Pictures are to be left out, and only the lines below starting at the one with "Given: Click the Jesus Christ username" and ending at the one with "Image resolution: width=892" are to be reproduced, each exactly, both ends included.

• [Saved entries]:
.....
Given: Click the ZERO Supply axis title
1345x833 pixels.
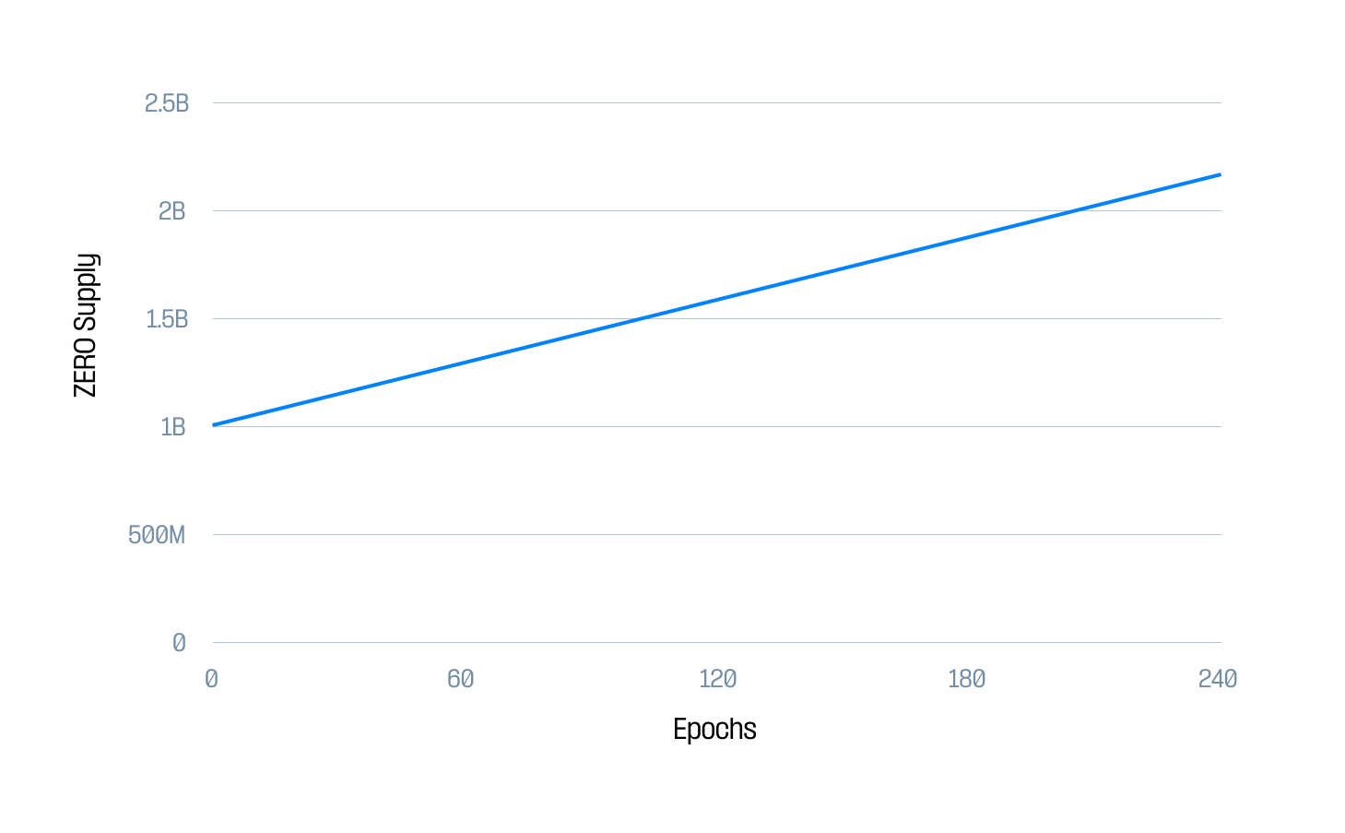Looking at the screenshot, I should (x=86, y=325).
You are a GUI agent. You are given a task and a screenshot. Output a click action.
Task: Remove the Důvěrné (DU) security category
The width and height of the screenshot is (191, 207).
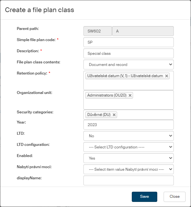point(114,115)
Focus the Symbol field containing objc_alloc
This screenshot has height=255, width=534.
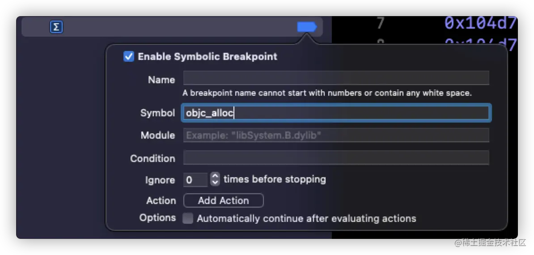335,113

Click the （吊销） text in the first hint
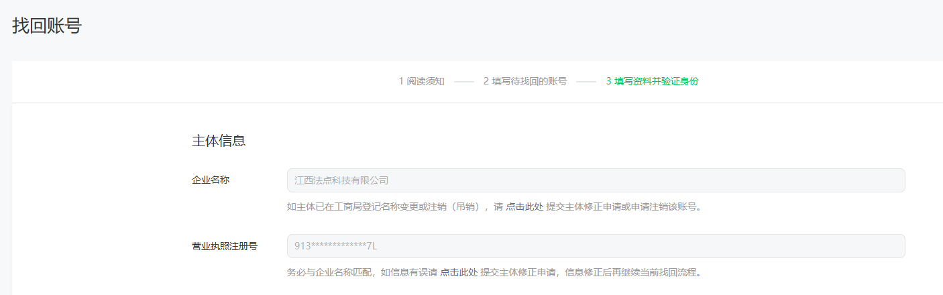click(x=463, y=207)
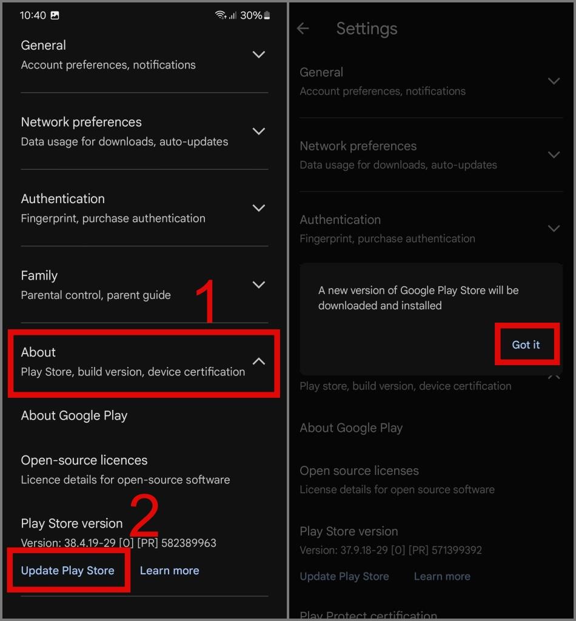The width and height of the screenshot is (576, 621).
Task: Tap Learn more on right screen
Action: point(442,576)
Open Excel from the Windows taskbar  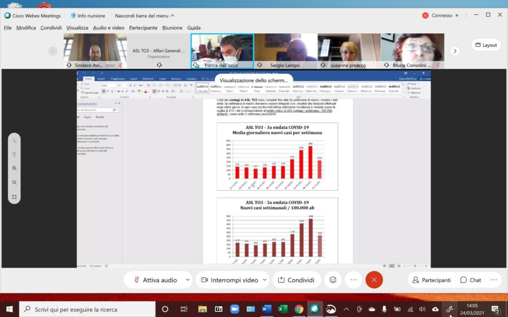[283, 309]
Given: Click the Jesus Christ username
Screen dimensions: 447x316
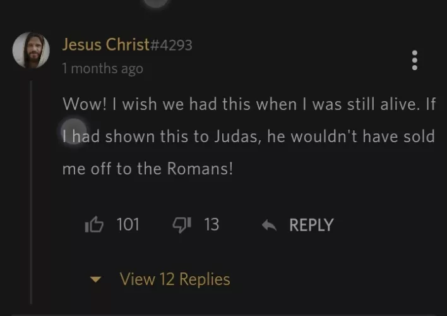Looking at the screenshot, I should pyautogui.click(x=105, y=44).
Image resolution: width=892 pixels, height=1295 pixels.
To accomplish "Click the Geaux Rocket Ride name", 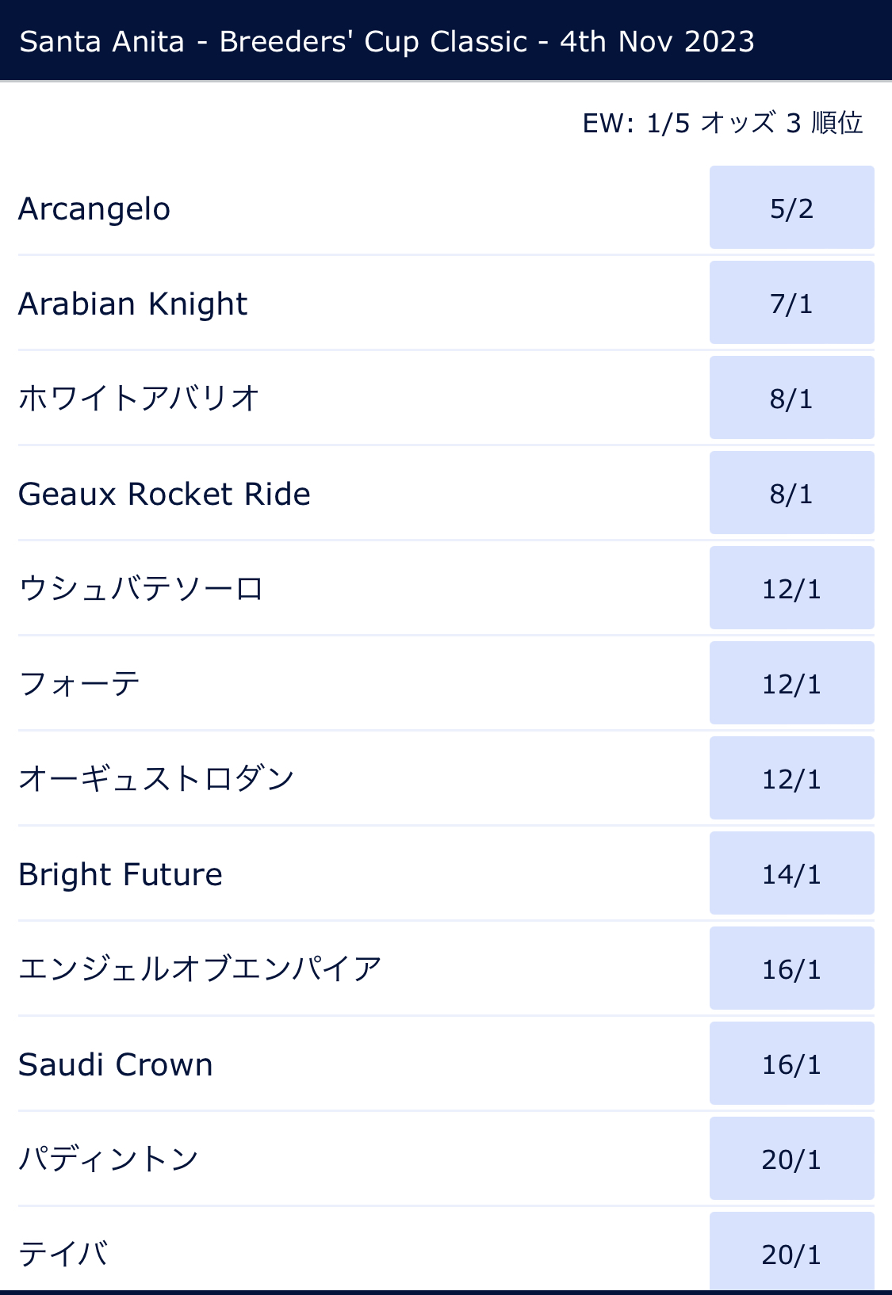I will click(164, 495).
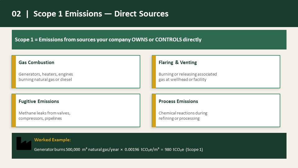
.....
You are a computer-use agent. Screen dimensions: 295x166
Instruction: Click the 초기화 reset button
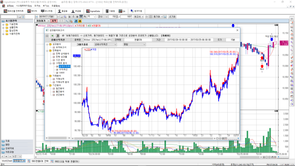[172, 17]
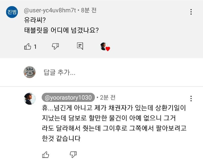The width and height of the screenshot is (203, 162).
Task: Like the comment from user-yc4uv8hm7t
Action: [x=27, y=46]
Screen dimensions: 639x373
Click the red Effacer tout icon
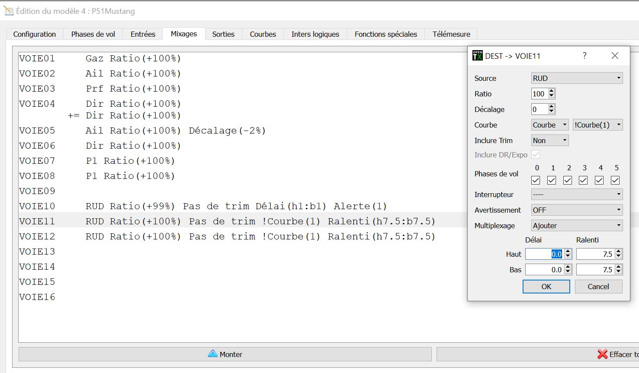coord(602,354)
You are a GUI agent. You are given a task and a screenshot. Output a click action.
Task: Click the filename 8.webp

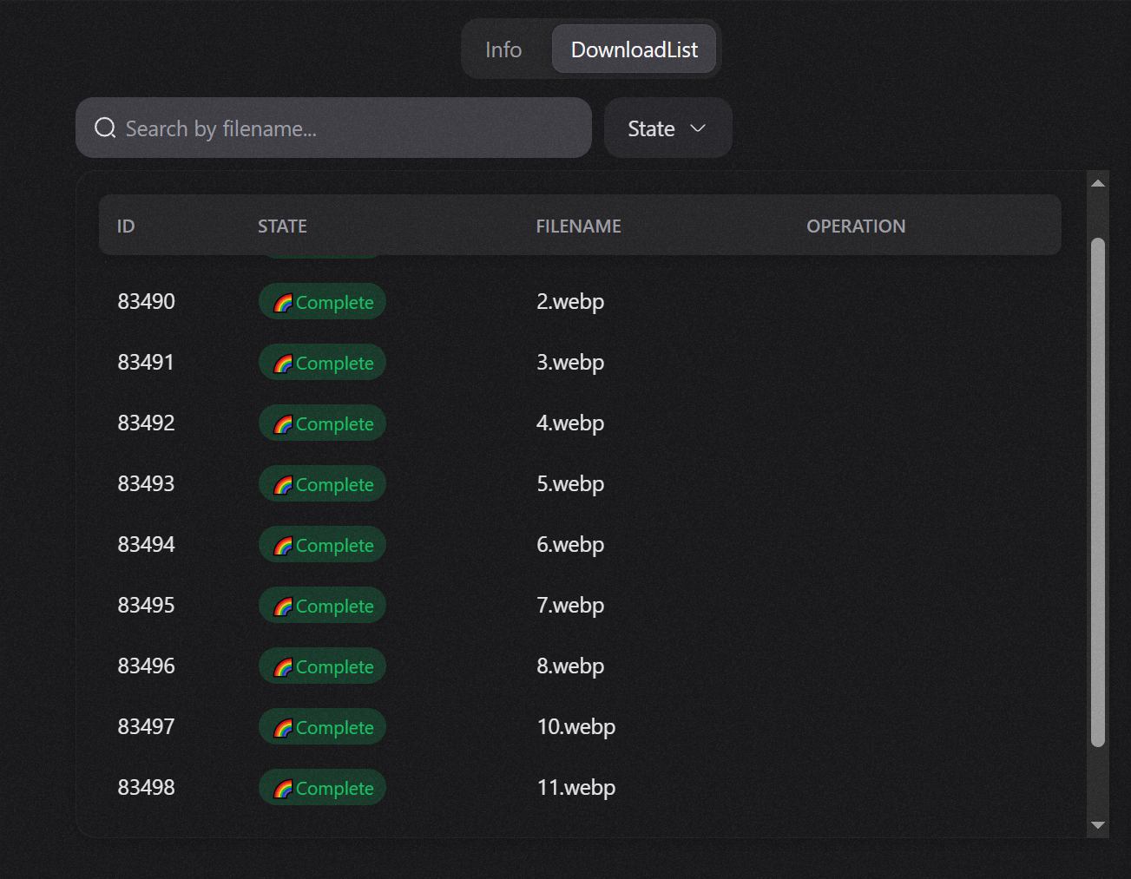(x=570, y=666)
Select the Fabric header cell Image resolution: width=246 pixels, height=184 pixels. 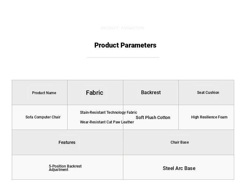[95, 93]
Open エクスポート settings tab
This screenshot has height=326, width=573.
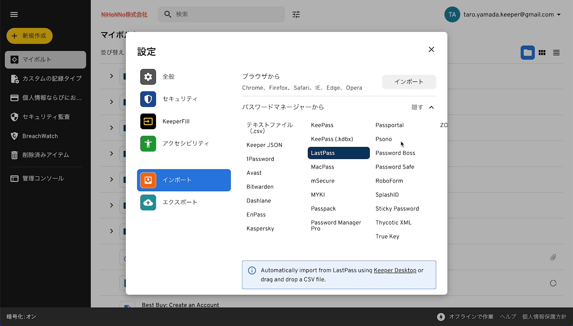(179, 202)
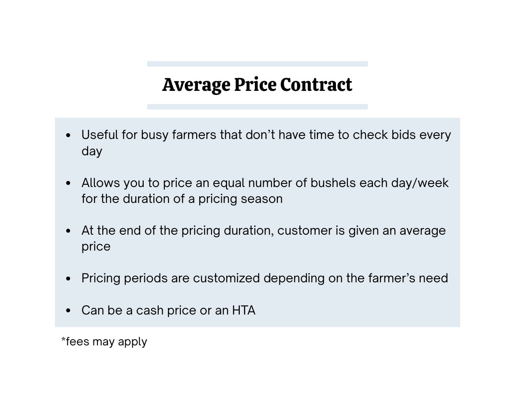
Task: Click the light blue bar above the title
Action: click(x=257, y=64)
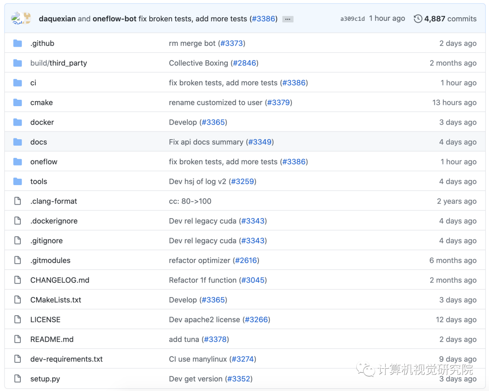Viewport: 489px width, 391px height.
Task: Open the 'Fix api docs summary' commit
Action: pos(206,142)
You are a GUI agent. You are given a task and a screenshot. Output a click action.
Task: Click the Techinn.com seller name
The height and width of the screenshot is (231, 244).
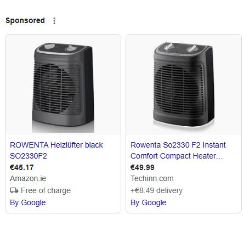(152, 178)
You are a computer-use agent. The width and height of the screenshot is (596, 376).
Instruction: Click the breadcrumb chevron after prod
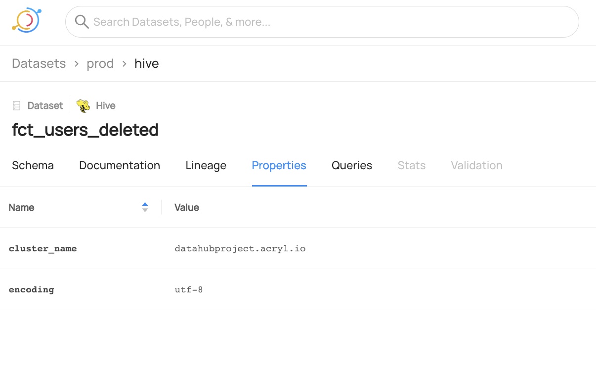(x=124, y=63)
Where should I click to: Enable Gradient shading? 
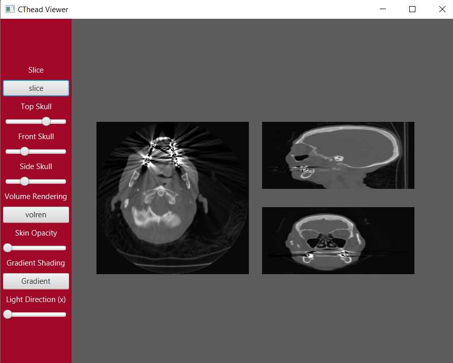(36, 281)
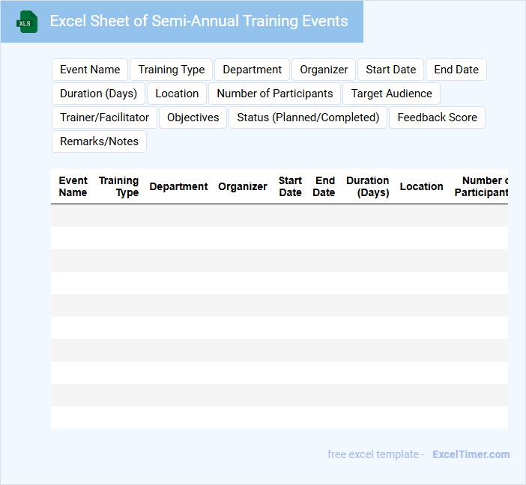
.....
• [Output of the exercise]:
Given: Click the Jesus Christ username
Screen dimensions: 447x316
Looking at the screenshot, I should pyautogui.click(x=105, y=44).
Image resolution: width=892 pixels, height=1295 pixels.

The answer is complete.